**Written instruction a**: Recast the records as a numbered list, beginning at the line that contains "How do I perform: Click the chevron" and ending after the line that contains "click(1086, 104)". Omit blank lines.

--- START OF Source extract ---

Binary Choice Use the date in loanapp.dta for this exercise. The binary variable to be explained is approve,
Binary Choice
Use the date in loanapp.dta for this exercise. The binary variable to be explained is approve, which is equal to one if a mortgage loan to an individual is approved. The key explanatory variable is \(\underline{\text { white}}\), a dummy variable equal to one if the applicant was white. The other applicants in the data set are black and Hispanic.
To test for discrimination in the mortgage loan market, a model can be used:
\(\text { approve }=\beta_{0}+\beta_{1} \text { white }+\text { other factors }+e\)
- If there is discrimination against non-white individuals, and the appropriate factors have been controlled for, what sign would you expect for \(\beta_{1}\) ? Why?
- Estimate a linear probability model (LPM) of approve on white. Provide an interpretation of results. Is there a sign of discrimination? Explain your answer.
- Is LPM the correct approach for estimating the above model? Please explain your answer.
- Estimate the model in (2) via probit regression.
- What is the estimated probability of loan approval for whites?
- What is the estimated probability of loan approval for non-whites?
Hint: you need to calculate margins (not marginal effects).
5. Repeat (4) via logit regression. Are answers to (a) and (b) in 4 and 5 the same?
6. Estimate a new model by adding the following control variables to the model in (2); hrat, obrat, loanprc, unem, male, married, dep, sch, cosign, chist, pubrec, mortlatl, mortlat2, and \(v\).
- Which variables are statistically significant? Interpret these variables.
- Is there still evidence of discrimination against non-whites? Explain.
7. Estimate the model in (6) using logit and probit. Provide estimated coefficients from all 3 models in a single table formatted as a typical manuscript table using Stata syntaxes estimates store and estimates table. Make sure results contain only 2 decimal digits and use stars \((*)\) to designate the levels of statistical significance.
8. Now, the following model, approve \(=\beta_{0}+\beta_{1}\) atotinc \(+e\), estimates the impact of monthly income (atotinc) on the loan approval. Using results from this model, generate a single graph that shows the following:
- A scatter of actual observations of the model.
- Predicted probabilities from LPM, Logit, and Probit models. Make sure these graphs are properly labeled on the graph.
- What did you learn about the accuracy of predictions from generated graph? Explain briefly.
Multinomial Choice Models
9. Using data in nels_small.dat, estimate a multinomial logit model explaining PSECHOICE. Use the group who did not attend college as the base group. Use as explanatory variables GRADES, FAMINC, FEMALE, and BLACK. Are the estimated coefficients statistically significant? Pick two coefficient estimates and explain them in detail.
10. Compute the estimated probability that a white male student with median values of GRADES and FAMINC will attend a four-year college. Hint: You are estimating margins at specified values of covariates. These are NOT marginal effects. Example 7 in the Stata Manual for margin.s command will provide additional hints.
11. Compute the change in probability of attending a four-year college for the individual in question 10 assuming that the GRADE of the individual changes from median to the \(25^{\text {th }}\) percentile value.

--- END OF Source extract ---

**Written instruction b**: Rewrite the binary choice exercise, beginning at the words "- Estimate the" and stopping after "mortlat2, and \(v\).". Replace "loan approval" with "mortgage approval" at each occurrence.

--- START OF Given records ---

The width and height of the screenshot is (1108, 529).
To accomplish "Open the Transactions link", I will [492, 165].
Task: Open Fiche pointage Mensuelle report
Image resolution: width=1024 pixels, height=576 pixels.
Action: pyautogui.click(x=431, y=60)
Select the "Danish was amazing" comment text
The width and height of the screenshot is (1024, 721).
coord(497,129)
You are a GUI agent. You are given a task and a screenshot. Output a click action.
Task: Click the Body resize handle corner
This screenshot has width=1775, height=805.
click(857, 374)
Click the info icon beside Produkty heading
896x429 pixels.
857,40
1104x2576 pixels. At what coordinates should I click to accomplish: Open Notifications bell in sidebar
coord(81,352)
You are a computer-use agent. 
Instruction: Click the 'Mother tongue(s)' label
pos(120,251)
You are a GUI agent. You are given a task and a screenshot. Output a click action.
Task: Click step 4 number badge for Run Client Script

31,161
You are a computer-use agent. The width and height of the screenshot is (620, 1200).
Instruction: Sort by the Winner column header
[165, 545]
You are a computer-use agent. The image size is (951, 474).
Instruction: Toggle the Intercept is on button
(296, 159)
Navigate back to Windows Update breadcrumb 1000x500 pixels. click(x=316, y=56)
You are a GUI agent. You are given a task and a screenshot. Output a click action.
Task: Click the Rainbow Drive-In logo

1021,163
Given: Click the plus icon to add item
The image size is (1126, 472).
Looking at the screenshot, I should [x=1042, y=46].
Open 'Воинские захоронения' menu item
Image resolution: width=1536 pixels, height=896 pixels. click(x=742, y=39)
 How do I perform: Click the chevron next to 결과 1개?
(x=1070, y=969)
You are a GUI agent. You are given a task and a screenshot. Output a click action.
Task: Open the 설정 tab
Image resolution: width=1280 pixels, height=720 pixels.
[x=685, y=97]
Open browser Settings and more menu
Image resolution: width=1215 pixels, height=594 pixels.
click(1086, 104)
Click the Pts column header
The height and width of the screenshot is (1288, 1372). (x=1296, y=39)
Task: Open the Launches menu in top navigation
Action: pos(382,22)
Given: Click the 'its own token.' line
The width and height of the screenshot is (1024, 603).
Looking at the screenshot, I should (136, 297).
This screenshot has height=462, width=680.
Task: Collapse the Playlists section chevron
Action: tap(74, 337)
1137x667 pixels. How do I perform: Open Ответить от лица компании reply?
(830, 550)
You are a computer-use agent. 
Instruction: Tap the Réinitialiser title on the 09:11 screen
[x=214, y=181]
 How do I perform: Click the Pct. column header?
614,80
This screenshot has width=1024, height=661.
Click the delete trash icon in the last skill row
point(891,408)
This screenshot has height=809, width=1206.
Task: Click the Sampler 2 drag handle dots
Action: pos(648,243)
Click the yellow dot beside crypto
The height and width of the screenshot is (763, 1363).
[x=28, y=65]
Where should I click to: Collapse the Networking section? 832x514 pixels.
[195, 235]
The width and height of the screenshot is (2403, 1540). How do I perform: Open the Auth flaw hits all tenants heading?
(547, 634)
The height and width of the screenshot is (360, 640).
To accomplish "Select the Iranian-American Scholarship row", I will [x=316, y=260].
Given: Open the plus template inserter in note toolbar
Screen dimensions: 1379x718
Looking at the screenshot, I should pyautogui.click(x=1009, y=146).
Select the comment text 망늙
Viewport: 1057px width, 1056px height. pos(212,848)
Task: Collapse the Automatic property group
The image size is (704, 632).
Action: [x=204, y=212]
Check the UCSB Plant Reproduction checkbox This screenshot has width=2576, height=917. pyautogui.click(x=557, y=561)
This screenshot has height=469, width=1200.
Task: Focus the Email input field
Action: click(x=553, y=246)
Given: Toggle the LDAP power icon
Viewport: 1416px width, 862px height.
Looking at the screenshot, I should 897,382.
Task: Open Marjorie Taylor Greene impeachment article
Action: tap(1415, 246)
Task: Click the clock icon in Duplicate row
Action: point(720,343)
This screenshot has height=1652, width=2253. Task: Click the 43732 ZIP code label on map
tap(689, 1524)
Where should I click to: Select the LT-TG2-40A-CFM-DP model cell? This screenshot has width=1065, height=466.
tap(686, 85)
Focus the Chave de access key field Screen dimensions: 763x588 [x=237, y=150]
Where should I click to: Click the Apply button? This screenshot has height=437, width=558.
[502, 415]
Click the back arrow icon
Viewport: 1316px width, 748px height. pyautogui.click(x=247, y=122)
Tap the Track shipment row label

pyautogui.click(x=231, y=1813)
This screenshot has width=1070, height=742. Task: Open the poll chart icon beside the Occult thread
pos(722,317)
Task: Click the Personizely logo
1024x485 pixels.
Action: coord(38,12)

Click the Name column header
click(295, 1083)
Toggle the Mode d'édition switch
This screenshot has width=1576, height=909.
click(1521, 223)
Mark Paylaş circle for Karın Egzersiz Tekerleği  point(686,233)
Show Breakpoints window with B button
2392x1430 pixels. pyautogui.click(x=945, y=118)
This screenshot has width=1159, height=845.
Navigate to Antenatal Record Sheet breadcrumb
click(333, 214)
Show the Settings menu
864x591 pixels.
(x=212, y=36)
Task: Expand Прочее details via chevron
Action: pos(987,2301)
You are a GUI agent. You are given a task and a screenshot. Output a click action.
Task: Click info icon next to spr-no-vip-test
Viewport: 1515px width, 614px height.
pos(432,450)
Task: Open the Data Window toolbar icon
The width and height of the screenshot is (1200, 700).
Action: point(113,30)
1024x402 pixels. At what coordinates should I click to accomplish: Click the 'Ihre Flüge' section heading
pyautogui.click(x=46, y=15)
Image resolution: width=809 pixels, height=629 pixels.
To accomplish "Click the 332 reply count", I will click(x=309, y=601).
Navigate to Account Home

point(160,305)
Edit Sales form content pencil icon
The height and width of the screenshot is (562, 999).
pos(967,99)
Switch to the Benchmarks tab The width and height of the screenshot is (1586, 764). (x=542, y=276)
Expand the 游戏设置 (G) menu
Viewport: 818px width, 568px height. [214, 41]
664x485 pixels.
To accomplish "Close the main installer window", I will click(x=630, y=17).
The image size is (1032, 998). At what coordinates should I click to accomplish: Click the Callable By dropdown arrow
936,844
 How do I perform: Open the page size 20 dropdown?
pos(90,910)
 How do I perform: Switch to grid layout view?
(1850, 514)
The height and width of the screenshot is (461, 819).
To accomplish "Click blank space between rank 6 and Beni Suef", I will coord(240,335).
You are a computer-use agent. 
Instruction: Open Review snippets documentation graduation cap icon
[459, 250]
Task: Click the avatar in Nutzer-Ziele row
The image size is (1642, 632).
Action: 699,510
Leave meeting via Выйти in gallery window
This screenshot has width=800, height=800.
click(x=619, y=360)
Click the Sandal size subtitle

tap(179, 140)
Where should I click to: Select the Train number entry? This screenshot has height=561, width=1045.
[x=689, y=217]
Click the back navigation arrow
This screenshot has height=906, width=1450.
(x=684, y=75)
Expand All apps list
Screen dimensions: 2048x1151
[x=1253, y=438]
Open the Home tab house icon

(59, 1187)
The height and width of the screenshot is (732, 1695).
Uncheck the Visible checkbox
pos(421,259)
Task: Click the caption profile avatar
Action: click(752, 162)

--- END OF Given records ---

**Full answer a**:
1.  How do I perform: Click the chevron next to 결과 1개?
2. (x=1070, y=969)
3. You are a GUI agent. You are given a task and a screenshot. Output a click action.
4. Task: Open the 설정 tab
5. Image resolution: width=1280 pixels, height=720 pixels.
6. [x=685, y=97]
7. Open browser Settings and more menu
8. Image resolution: width=1215 pixels, height=594 pixels.
9. click(1086, 104)

**Full answer b**:
- Estimate the model in (2) via probit regression.
- What is the estimated probability of mortgage approval for whites?
- What is the estimated probability of mortgage approval for non-whites?
Hint: you need to calculate margins (not marginal effects).
5. Repeat (4) via logit regression. Are answers to (a) and (b) in 4 and 5 the same?
6. Estimate a new model by adding the following control variables to the model in (2); hrat, obrat, loanprc, unem, male, married, dep, sch, cosign, chist, pubrec, mortlatl, mortlat2, and \(v\).